-- WORK TO BE COMPLETED --
Output the entries word for word. Omit images.

++++++++++

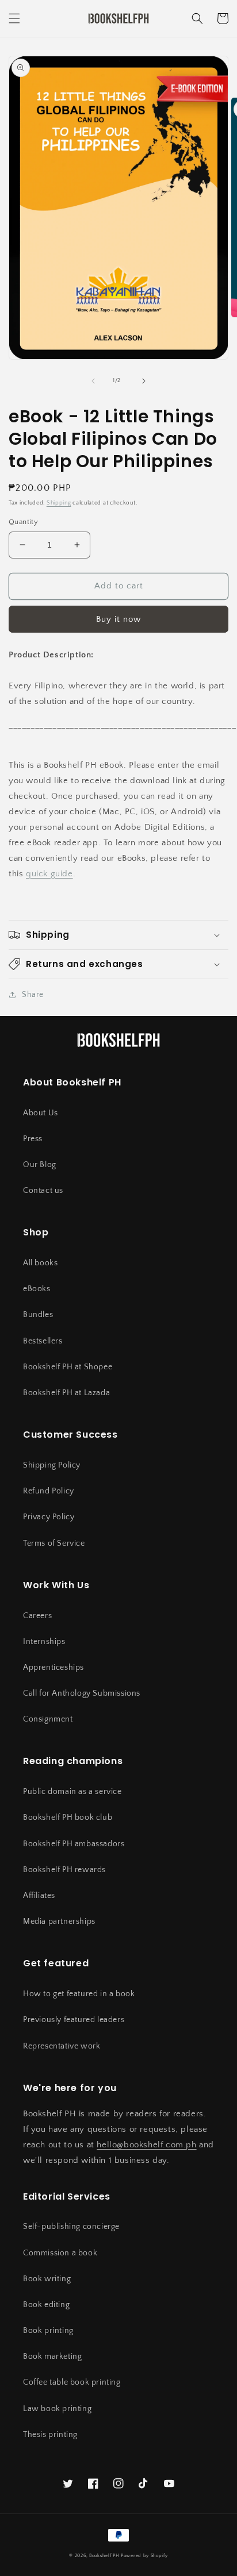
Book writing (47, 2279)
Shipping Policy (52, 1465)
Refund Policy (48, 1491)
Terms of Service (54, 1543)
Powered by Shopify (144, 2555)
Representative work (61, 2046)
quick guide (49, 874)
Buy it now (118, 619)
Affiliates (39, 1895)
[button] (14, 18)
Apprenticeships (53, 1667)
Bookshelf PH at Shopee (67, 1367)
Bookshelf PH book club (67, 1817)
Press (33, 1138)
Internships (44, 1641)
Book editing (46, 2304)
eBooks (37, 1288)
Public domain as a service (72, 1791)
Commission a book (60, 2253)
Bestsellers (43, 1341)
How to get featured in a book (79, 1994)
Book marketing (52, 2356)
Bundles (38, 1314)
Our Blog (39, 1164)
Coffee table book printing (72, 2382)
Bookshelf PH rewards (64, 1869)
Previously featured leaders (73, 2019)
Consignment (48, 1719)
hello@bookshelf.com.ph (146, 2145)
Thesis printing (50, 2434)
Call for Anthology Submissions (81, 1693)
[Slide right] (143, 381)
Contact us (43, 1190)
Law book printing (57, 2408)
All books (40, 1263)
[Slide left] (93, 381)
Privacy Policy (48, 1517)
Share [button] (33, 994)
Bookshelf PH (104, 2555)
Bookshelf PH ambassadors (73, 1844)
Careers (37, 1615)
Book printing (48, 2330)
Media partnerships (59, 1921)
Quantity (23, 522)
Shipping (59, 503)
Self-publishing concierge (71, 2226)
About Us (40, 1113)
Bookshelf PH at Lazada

++++++++++

-- ANSWER BOX --
Book writing (47, 2279)
Shipping Policy (52, 1465)
Refund Policy (48, 1491)
Terms of Service (54, 1543)
Powered by Shopify (144, 2555)
Representative work (61, 2046)
quick guide (49, 874)
Buy it now (118, 619)
Affiliates (39, 1895)
[button] (14, 18)
Apprenticeships (53, 1667)
Bookshelf PH at Shopee (67, 1367)
Bookshelf PH book club (67, 1817)
Press (33, 1138)
Internships (44, 1641)
Book editing (46, 2304)
eBooks (37, 1288)
Public domain as a service (72, 1791)
Commission a book (60, 2253)
Bestsellers (43, 1341)
How to get featured in a book (79, 1994)
Book marketing (52, 2356)
Bundles (38, 1314)
Our Blog (39, 1164)
Coffee table book printing (72, 2382)
Bookshelf PH rewards (64, 1869)
Previously featured leaders (73, 2019)
Consignment (48, 1719)
hello@bookshelf.com.ph (146, 2145)
Thesis printing (50, 2434)
Call for Anthology Submissions (81, 1693)
[Slide right] (143, 381)
Contact us (43, 1190)
Law book printing (57, 2408)
All books (40, 1263)
[Slide left] (93, 381)
Privacy Policy (48, 1517)
Share [button] (33, 994)
Bookshelf PH (104, 2555)
Bookshelf PH ambassadors (73, 1844)
Careers (37, 1615)
Book printing (48, 2330)
Media partnerships (59, 1921)
Quantity (23, 522)
Shipping (59, 503)
Self-publishing concierge (71, 2226)
About Us (40, 1113)
Bookshelf PH at Lazada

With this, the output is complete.